§ Reading text
#923 – Dick Bernard: Policing. Alternative ways of keeping the peace.
My too-frequent trips out to North Dakota, with a side trip last Thursday and Friday to Bemidji, yield numerous ideas for blog posts, all kept on a list of possibilities for sometime.
Today, the first post after my return, current events in Ferguson MO interfere.
One week ago at this space I wrote about the outpouring of emotion about a policeman killed while making a routine traffic stop in a neighboring community. You can read it here.
This week the news has been dominated by a deadly incident in St. Louis suburb Ferguson MO, where a policeman shot and killed an unarmed teenager. There have been other recent incidents involving excessive violence by police. A long and excellent summary is here.
In last weeks post, at the end, I included a May 27, 2014, proposal by my friend, Grace Kelly, about recognizing positive policing policies. It seems a good time to remind readers of that proposal, and invite you to read and share the proposal, and help towards positive results in your community.
Best I recall, Ms Kelly’s sensitivity to gross over-policing dates back to the Republican National Convention in St. Paul in early September, 2008, when the police appeared armed and very dangerous to quell protests. Who can forget the gunboats in the Mississippi River at St. Paul, supposedly there to protect against river assaults by protestors? This was a very bad time in our town.
There was a single garish reminder of that time in the funeral procession of hundreds of police vehicles last week: One of those monster anti-something vehicles came up the street along with the normal police cars.
It did not fit.
It stood out. Very negatively.
Grace was a leader in the successful campaign to replace the then-Ramsey County Sheriff with a much more positive Sheriff, Matt Bostrom, in 2010. We see the difference every time there is an incident here. Tone is extremely important.
Like last weeks overwhelmingly positive tribute to police, this weeks overwhelmingly negative indictment of police overreach in Ferguson MO is a time to reflect, and Grace Kelly provides the opportunity to those who will look at her proposal. Please do.

§ What to produce
Reproduce the blog post about policing word for word, from its title to its last sentence.

§ Data provided
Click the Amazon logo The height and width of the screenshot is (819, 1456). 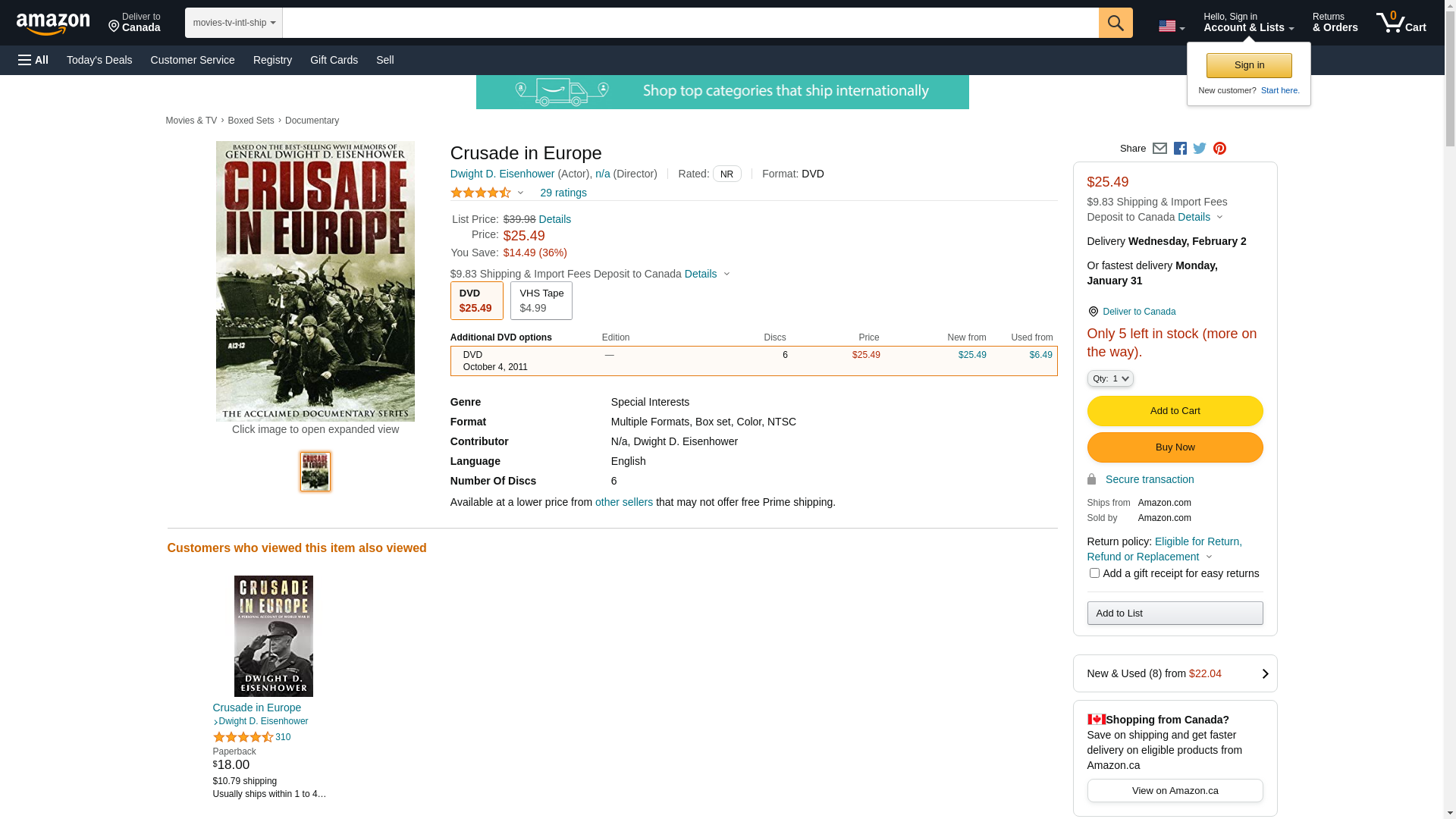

§ Result below
#923 – Dick Bernard: Policing. Alternative ways of keeping the peace.
My too-frequent trips out to North Dakota, with a side trip last Thursday and Friday to Bemidji, yield numerous ideas for blog posts, all kept on a list of possibilities for sometime.
Today, the first post after my return, current events in Ferguson MO interfere.
One week ago at this space I wrote about the outpouring of emotion about a policeman killed while making a routine traffic stop in a neighboring community. You can read it here.
This week the news has been dominated by a deadly incident in St. Louis suburb Ferguson MO, where a policeman shot and killed an unarmed teenager. There have been other recent incidents involving excessive violence by police. A long and excellent summary is here.
In last weeks post, at the end, I included a May 27, 2014, proposal by my friend, Grace Kelly, about recognizing positive policing policies. It seems a good time to remind readers of that proposal, and invite you to read and share the proposal, and help towards positive results in your community.
Best I recall, Ms Kelly’s sensitivity to gross over-policing dates back to the Republican National Convention in St. Paul in early September, 2008, when the police appeared armed and very dangerous to quell protests. Who can forget the gunboats in the Mississippi River at St. Paul, supposedly there to protect against river assaults by protestors? This was a very bad time in our town.
There was a single garish reminder of that time in the funeral procession of hundreds of police vehicles last week: One of those monster anti-something vehicles came up the street along with the normal police cars.
It did not fit.
It stood out. Very negatively.
Grace was a leader in the successful campaign to replace the then-Ramsey County Sheriff with a much more positive Sheriff, Matt Bostrom, in 2010. We see the difference every time there is an incident here. Tone is extremely important.
Like last weeks overwhelmingly positive tribute to police, this weeks overwhelmingly negative indictment of police overreach in Ferguson MO is a time to reflect, and Grace Kelly provides the opportunity to those who will look at her proposal. Please do.